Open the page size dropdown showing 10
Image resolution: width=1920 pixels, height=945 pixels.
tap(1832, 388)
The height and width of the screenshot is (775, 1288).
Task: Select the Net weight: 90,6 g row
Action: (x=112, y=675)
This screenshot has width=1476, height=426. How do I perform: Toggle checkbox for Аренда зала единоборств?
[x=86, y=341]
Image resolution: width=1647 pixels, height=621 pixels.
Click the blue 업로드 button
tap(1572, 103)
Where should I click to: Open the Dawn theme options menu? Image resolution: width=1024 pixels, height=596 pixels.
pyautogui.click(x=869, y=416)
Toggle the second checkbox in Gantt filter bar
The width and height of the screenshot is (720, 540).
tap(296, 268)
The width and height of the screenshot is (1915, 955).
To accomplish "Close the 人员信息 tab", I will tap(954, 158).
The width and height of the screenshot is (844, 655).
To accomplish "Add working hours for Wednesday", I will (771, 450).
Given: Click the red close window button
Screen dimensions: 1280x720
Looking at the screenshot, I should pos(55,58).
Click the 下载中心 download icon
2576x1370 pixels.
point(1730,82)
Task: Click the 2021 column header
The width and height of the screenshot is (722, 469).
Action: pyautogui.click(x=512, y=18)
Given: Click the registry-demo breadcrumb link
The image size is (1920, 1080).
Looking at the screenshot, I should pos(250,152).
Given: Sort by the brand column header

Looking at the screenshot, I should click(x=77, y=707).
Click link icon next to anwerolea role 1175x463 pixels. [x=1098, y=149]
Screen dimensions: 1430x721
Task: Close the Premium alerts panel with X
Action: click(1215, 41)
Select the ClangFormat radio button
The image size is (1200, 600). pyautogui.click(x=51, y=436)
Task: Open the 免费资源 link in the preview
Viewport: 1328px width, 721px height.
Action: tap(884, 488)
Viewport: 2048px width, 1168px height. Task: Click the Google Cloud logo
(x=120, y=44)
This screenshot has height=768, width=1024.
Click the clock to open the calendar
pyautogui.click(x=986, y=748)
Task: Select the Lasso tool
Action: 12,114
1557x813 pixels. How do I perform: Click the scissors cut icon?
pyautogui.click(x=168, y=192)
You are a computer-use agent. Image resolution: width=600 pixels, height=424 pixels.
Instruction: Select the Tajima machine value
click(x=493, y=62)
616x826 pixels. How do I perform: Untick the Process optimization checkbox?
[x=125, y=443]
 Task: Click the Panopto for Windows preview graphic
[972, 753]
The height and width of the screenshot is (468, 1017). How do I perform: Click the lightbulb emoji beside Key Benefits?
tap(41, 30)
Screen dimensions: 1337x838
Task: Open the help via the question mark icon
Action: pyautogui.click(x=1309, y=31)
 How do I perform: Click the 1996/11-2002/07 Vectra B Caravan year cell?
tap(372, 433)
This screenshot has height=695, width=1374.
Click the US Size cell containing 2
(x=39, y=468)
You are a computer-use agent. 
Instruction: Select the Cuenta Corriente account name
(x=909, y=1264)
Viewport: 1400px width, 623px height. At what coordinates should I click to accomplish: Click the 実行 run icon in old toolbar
★ ★ ★
## Prompt
Gather every line of the items above that contains the word "resolution", copying each line in full. Case counts.

## Finished task
Image resolution: width=1920 pixels, height=945 pixels.
Image resolution: width=1647 pixels, height=621 pixels.
Where should I click to: Open the Dawn theme options menu? Image resolution: width=1024 pixels, height=596 pixels.
You are a computer-use agent. Image resolution: width=600 pixels, height=424 pixels.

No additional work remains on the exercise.